Nick Loman, an independent research fellow at the University of Birmingham, described his lab's use of the MinIon real-time platform to sequence patient samples suspected to be infected with Ebola during the outbreak in western Africa. Josh Quick, a graduate student in Loman's lab, traveled to Guinea during the outbreak and worked out of a mobile lab set up by Miles Carroll, head of research and deputy director of microbiology services for Public Health England.
Loman said that the group was able to get reads as long as 2 kb from fresh samples, and they were able to uncover the evolution of the virus and work out a transmission route. For instance, he said, previous analysis had showed that there were two main lineages of Ebola — one that had originated in Guinea and one that had originated in Sierra Leone. By sequencing in real-time and collaborating with other researchers who were also sequencing Ebola strains, the group was able to identify that there had been cross-border transmissions and shared their results with the World Health Organization, Loman said.
Loman's group published the results of the project earlier this month in Nature, describing sequencing results from 142 samples.

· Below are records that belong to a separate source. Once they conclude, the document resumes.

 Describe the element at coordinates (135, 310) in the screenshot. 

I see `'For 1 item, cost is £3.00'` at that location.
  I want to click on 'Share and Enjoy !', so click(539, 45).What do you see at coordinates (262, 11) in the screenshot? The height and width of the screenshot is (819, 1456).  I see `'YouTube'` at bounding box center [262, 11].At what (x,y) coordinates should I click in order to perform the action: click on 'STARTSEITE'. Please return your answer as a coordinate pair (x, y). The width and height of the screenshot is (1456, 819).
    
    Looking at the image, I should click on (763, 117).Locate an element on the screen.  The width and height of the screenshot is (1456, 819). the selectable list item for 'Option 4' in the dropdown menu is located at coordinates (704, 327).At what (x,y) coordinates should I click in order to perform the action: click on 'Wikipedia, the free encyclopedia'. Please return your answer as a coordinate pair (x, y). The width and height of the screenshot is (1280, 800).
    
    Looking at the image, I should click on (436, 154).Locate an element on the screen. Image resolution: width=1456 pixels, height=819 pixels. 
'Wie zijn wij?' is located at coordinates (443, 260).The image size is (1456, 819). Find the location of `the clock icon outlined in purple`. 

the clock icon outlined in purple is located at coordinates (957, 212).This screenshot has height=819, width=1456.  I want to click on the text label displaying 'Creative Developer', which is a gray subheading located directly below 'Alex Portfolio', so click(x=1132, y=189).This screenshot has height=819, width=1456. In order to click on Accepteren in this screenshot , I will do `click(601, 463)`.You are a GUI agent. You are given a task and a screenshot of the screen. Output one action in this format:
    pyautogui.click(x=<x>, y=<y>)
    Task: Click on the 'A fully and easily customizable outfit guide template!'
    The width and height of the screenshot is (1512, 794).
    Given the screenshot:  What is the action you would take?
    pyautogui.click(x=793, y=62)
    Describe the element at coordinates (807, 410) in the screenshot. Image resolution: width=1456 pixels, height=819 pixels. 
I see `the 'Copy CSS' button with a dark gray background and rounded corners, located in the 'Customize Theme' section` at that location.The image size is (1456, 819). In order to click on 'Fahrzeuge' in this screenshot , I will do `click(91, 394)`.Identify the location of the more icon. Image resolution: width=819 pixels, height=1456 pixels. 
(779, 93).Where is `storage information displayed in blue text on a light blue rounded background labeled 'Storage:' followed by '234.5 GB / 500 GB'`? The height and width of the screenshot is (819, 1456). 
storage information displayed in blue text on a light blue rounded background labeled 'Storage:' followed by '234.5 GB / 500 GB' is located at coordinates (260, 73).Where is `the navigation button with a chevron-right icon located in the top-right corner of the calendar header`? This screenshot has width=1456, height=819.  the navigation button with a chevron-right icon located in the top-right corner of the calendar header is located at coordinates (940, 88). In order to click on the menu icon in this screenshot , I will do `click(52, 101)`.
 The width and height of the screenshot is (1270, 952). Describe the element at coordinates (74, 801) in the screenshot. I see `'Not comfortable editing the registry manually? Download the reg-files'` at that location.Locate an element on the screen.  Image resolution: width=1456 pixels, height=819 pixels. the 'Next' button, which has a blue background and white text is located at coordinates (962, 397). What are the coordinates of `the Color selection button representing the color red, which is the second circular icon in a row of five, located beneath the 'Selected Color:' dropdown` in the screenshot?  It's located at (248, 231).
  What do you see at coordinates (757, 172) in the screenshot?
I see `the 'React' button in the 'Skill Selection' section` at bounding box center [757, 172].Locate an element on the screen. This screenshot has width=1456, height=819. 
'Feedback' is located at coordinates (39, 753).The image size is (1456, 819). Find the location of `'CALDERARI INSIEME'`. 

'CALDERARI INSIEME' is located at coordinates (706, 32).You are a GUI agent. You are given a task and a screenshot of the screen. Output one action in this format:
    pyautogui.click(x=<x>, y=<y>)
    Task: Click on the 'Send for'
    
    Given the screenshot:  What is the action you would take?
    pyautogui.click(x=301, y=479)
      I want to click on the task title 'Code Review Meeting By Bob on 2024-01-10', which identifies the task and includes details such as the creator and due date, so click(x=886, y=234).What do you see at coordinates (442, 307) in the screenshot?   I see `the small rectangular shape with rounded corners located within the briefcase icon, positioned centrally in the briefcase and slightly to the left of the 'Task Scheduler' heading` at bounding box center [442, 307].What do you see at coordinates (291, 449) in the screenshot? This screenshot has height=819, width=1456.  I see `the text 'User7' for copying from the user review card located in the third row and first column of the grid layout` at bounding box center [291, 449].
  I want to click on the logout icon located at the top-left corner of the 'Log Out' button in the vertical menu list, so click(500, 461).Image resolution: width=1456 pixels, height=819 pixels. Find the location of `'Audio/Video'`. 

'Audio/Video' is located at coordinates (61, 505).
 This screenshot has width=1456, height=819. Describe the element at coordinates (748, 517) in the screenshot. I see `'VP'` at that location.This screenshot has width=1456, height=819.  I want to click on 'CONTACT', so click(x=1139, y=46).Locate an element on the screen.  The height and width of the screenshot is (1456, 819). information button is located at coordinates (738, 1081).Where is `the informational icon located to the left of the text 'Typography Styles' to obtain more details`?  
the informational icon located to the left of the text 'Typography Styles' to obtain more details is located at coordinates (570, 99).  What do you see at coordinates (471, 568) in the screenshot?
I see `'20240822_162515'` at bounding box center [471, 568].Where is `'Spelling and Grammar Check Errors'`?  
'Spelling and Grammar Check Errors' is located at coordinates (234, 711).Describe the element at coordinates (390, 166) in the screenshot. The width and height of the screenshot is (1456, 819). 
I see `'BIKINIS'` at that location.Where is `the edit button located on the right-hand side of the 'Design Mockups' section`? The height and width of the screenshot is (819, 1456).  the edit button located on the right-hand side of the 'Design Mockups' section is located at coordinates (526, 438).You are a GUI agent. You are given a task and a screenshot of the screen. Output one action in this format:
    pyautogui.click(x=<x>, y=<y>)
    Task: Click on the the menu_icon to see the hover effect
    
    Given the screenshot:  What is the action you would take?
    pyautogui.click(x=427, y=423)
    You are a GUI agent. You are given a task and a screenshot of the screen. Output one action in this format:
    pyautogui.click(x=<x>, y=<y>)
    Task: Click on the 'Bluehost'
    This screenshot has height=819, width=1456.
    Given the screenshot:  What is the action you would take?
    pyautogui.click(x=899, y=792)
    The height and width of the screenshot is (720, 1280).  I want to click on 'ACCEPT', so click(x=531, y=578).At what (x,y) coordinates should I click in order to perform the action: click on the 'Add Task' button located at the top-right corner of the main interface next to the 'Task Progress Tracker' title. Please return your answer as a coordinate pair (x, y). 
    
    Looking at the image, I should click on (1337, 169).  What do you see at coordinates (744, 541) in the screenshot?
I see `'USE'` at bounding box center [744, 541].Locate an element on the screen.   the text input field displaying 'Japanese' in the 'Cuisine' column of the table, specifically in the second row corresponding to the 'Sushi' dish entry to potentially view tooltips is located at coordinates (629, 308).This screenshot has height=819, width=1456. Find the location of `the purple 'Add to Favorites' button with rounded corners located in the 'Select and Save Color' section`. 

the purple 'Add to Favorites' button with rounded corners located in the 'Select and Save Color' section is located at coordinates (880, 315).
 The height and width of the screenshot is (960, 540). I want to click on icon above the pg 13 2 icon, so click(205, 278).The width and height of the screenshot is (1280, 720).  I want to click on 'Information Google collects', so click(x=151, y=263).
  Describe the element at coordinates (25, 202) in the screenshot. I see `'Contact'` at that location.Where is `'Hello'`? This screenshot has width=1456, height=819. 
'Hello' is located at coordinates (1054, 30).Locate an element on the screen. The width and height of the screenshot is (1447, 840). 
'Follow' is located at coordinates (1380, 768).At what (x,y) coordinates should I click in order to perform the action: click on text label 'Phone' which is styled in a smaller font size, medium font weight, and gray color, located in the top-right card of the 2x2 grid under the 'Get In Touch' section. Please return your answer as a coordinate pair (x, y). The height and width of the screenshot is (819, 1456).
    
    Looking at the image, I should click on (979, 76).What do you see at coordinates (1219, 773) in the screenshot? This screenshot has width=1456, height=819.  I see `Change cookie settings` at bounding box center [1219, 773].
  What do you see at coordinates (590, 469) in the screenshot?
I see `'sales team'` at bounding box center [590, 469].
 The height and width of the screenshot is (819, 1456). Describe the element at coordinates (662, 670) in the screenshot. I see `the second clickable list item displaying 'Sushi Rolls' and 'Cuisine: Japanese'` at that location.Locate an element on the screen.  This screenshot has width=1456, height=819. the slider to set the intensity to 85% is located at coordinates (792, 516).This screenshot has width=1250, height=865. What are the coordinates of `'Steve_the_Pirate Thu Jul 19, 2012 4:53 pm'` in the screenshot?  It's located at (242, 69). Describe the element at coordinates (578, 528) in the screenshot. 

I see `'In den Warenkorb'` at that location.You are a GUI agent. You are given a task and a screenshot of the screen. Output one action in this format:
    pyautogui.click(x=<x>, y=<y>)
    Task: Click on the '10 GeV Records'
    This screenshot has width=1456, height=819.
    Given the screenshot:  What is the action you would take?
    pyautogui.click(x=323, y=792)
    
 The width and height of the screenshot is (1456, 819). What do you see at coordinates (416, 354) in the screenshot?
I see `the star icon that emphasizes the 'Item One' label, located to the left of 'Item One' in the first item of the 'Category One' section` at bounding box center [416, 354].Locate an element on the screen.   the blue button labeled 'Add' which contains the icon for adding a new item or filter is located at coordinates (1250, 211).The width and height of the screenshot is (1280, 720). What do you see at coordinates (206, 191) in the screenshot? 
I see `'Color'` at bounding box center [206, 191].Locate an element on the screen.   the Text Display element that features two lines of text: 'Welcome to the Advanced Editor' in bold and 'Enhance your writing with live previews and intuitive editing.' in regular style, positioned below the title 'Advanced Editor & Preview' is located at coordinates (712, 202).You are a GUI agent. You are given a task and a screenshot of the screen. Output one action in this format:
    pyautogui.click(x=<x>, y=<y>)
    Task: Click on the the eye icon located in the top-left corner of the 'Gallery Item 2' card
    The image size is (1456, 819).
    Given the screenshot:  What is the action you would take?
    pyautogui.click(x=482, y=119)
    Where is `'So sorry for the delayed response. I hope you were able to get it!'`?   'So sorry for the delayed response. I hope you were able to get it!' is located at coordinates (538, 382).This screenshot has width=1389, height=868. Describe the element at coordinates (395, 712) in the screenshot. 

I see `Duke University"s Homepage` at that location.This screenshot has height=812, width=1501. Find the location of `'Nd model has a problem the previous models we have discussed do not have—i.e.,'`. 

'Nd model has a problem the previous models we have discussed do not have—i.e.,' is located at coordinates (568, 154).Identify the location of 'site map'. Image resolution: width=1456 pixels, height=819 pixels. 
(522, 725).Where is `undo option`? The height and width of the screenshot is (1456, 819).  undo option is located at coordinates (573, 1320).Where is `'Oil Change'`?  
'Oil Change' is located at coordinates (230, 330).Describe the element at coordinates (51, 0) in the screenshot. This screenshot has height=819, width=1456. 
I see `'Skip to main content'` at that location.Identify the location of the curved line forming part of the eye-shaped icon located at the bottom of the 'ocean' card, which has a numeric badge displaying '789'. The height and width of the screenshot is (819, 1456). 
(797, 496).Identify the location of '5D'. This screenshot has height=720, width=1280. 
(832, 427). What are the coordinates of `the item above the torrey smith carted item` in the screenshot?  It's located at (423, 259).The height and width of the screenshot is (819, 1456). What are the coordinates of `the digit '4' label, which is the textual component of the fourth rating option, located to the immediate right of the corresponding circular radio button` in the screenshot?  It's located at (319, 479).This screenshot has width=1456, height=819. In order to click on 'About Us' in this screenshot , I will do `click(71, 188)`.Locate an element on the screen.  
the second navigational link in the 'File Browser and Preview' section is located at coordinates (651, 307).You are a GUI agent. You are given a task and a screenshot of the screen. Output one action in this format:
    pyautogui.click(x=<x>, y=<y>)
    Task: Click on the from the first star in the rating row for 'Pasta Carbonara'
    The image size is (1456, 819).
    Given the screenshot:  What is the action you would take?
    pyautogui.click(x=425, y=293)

Others are using long reads to sequence viruses such as HIV. Ben Murrell, from the University of California, San Diego, described using PacBio technology to sequence the ENV gene in HIV. The ENV gene is "really diverse and challenging to sequence," Murrell said. But, it is the only surface protein and some patients have been found to generate antibodies against it.
Because of its ENV's diversity, it is hard to make antibodies against it, so Murrell's team used circular consensus sequencing on the PacBio instrument to sequence the entire ENV gene to "look at the ENV variants in lots of detail," he said. The goal is to use the assay to follow patients over time, especially those who produce antibodies, to track the evolution of the gene with the goal of figuring out how to develop a vaccine. The group is also collaborating with the International AIDS Vaccine Initiative on this work.
Murrell said that the team is preparing a study to submit to a peer-reviewed journal describing the phylogeny of the ENV gene over time in response to an antibodies.
Charles Chiu, who heads the Viral Diagnostics and Discovery Lab at the University of California, San Francisco, described progress he has made in designing an infectious disease diagnostic on the MinIon. The lab originally developed a metagenomic sequencing test that runs on the Illumina MiSeq, which it plans to launch as a laboratory-developed test in May, but Chiu has also been working on using the MinIon to do metagenomic sequencing. He has previously described the method the team is developing and said at the AGBT conference that it plans to develop a test based on that strategy for febrile diseases on the MinIon.